_PROBLEM TO WORK ON_.
Could you rewrite the material below so that each "Task" becomes "Instruction", with everything else unchanged and the pictures left out?

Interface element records

━━━━━━━━━━━━━━━━━━━━

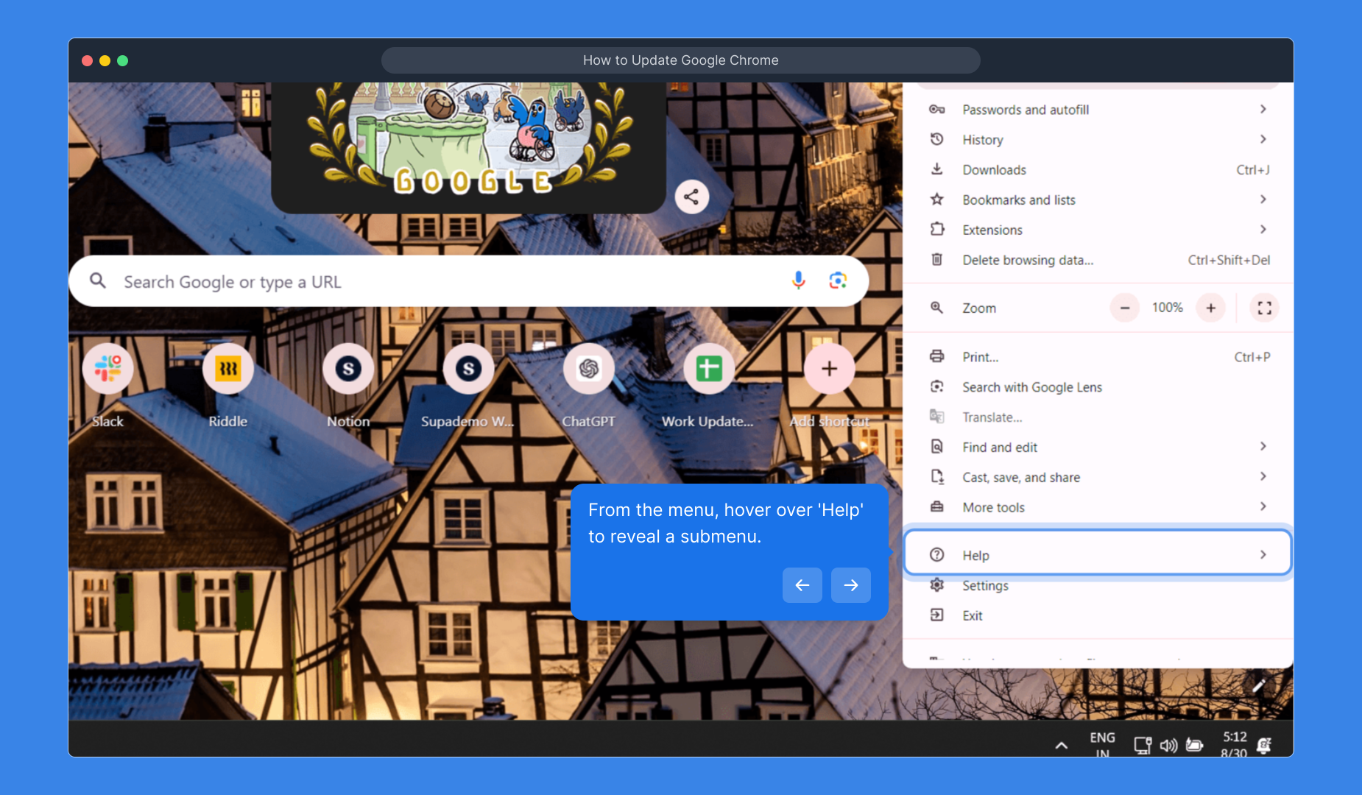Go back to previous tutorial step
This screenshot has width=1362, height=795.
[802, 585]
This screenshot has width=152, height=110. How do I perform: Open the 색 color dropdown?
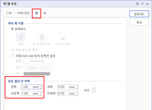click(x=39, y=74)
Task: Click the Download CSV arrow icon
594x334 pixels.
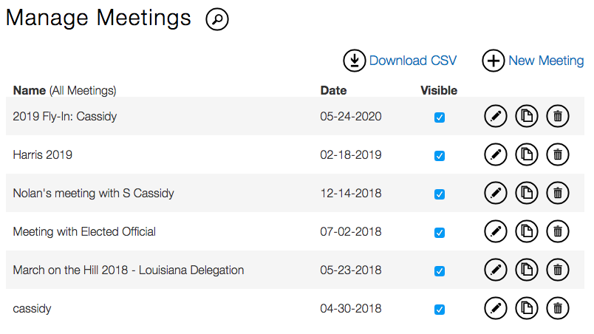Action: point(355,61)
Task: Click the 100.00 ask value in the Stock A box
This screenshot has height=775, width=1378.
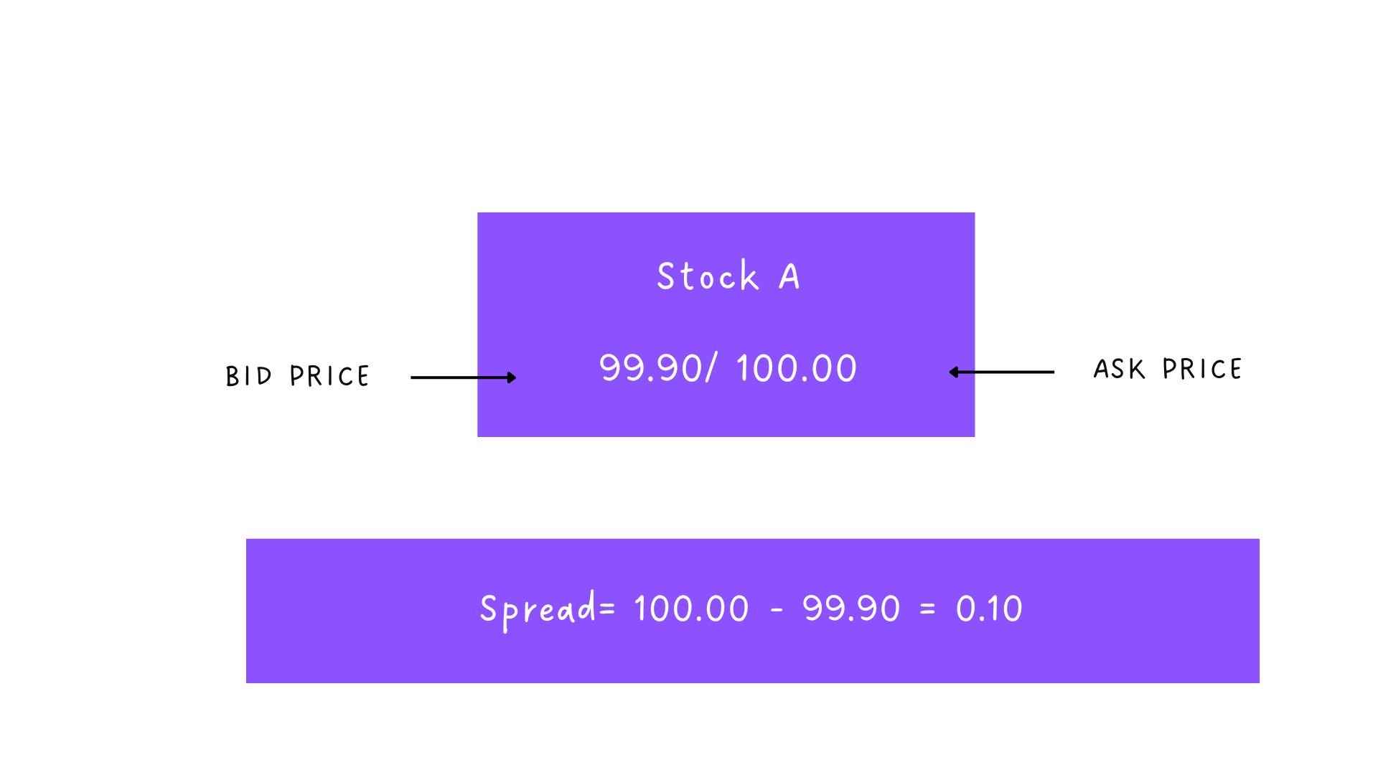Action: pos(796,368)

━━━━━━━━━━━━━━━━━━━━

_FINAL RESULT_.
Go back to previous tutorial step
This screenshot has width=1362, height=795.
[802, 585]
This screenshot has width=152, height=110. How do I perform: Open the 색 color dropdown?
click(x=39, y=74)
Instruction: Click the Download CSV arrow icon
594x334 pixels.
Action: point(355,61)
Instruction: Click the 100.00 ask value in the Stock A box
This screenshot has height=775, width=1378.
Action: pos(796,368)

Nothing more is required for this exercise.